-- AVAILABLE DATA follows --

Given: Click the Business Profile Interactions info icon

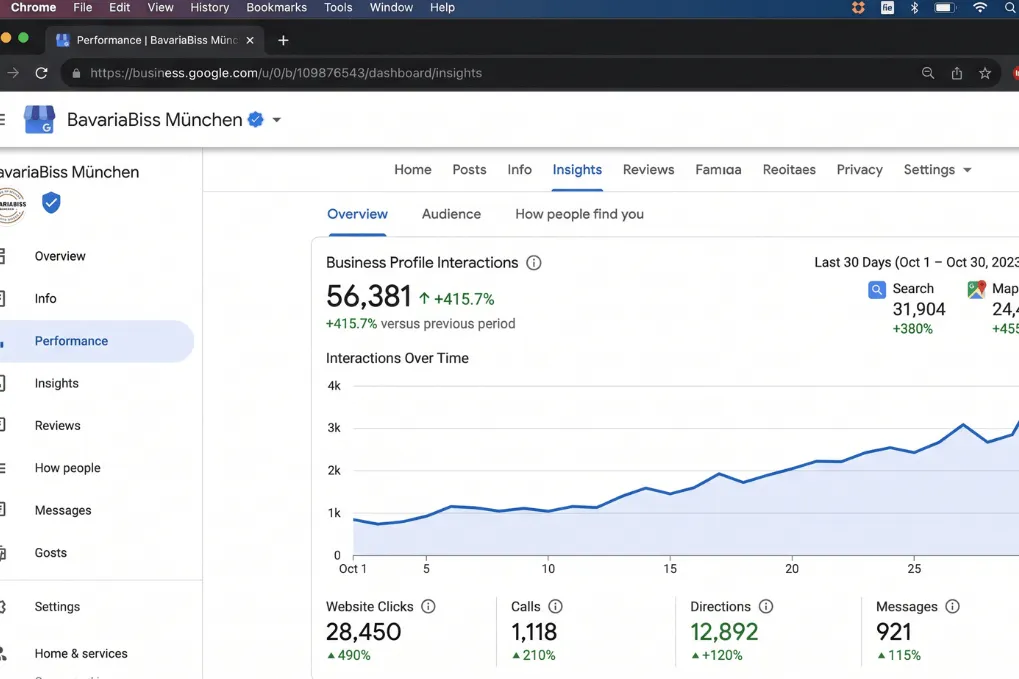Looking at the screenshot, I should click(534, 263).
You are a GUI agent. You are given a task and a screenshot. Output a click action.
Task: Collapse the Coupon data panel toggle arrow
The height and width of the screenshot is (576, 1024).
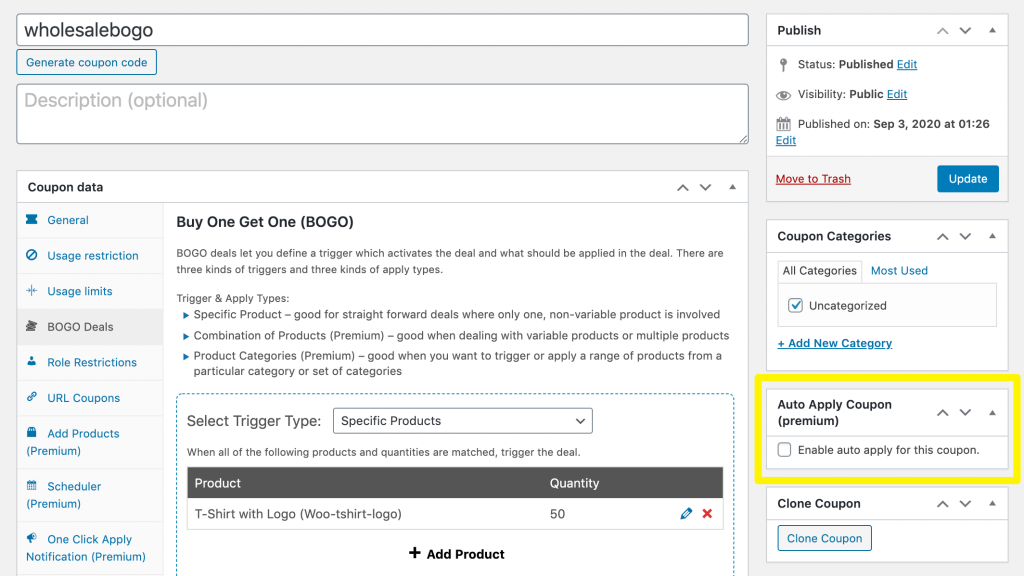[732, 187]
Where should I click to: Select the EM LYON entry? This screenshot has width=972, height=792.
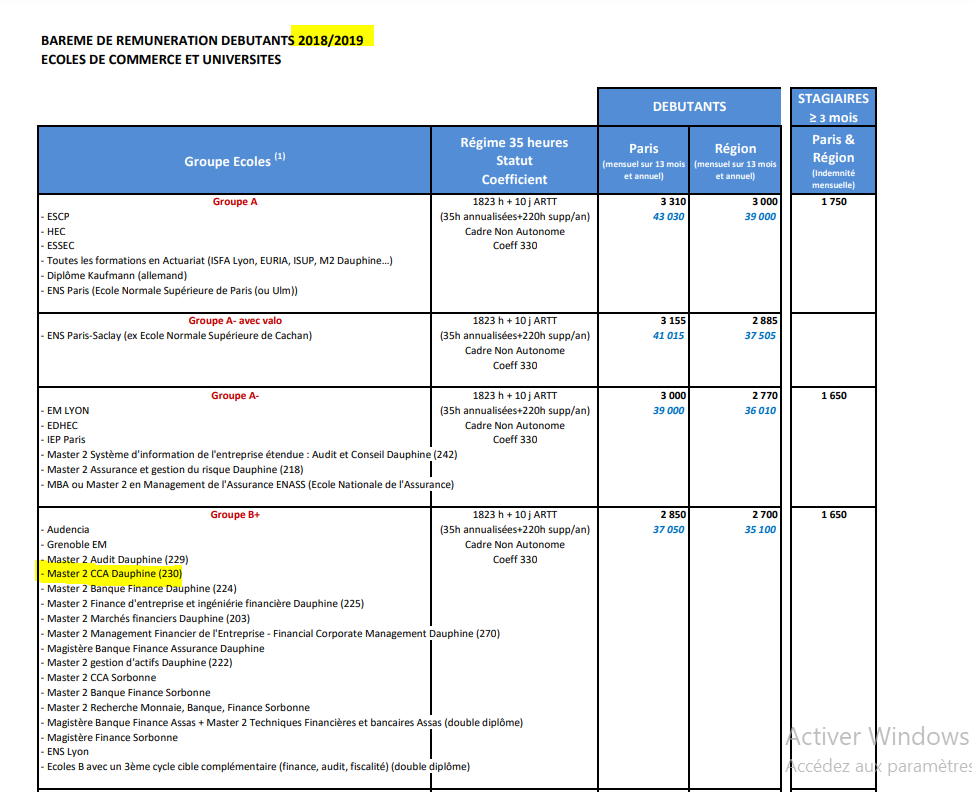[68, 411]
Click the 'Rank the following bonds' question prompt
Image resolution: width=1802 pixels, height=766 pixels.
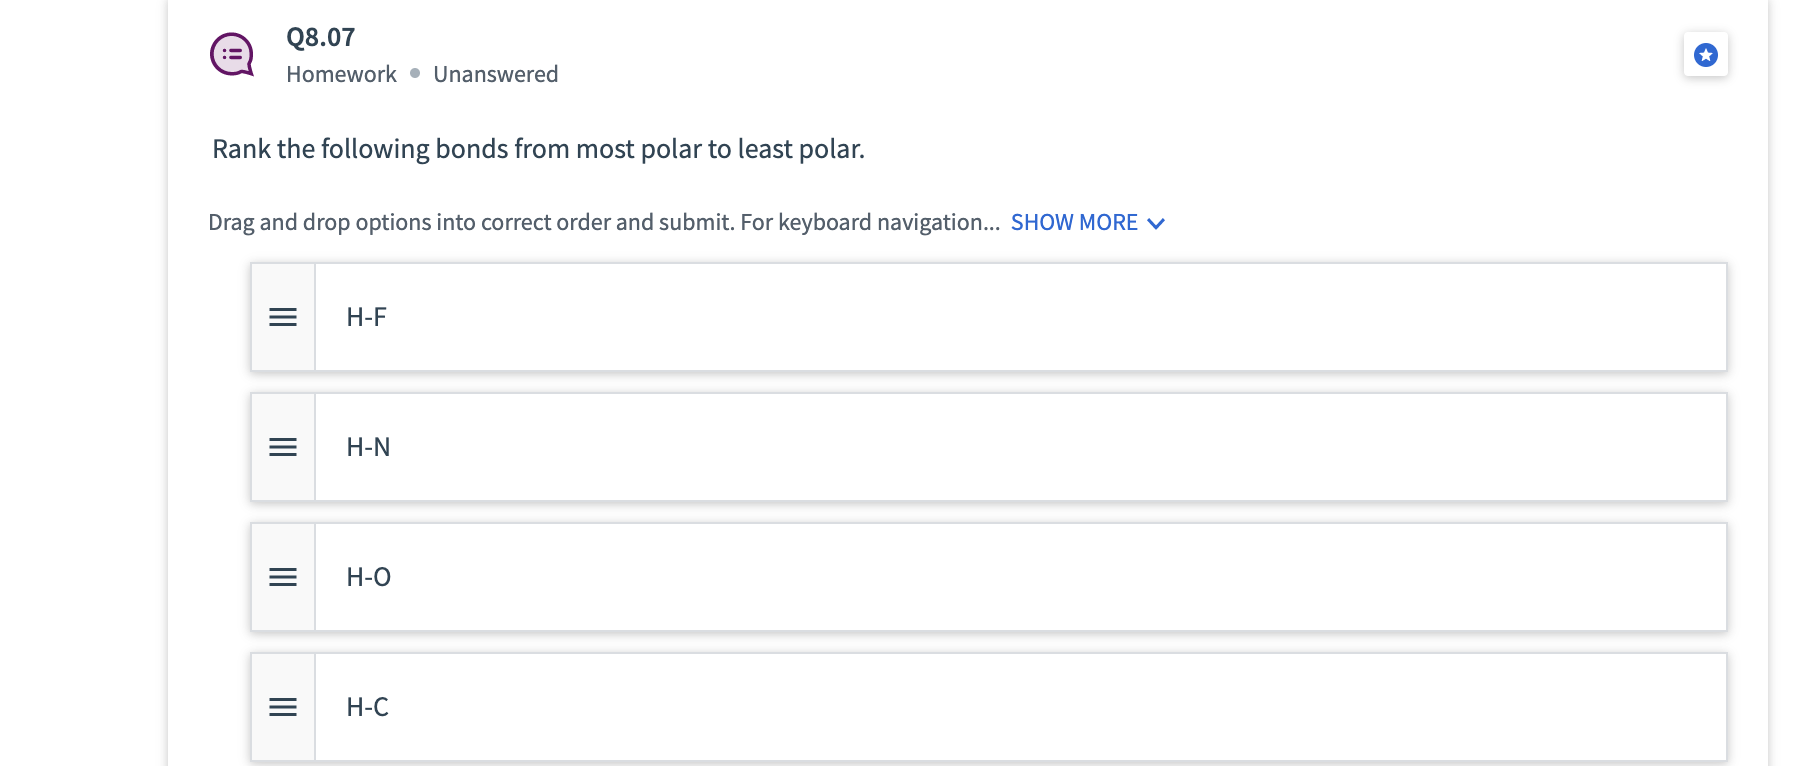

-- AVAILABLE DATA concluded --

TASK DETAILS |
When you copy the lines above, drop the pictures and keep everything else exact.

RESULT |
Given: Click the Business Profile Interactions info icon

Looking at the screenshot, I should click(534, 263).
You are a GUI agent. You are given a task and a screenshot. Output a click action.
Task: Collapse the Coupon data panel toggle arrow
The height and width of the screenshot is (576, 1024).
[732, 187]
Where should I click to: Select the EM LYON entry? This screenshot has width=972, height=792.
[68, 411]
Click the 'Rank the following bonds' question prompt
Image resolution: width=1802 pixels, height=766 pixels.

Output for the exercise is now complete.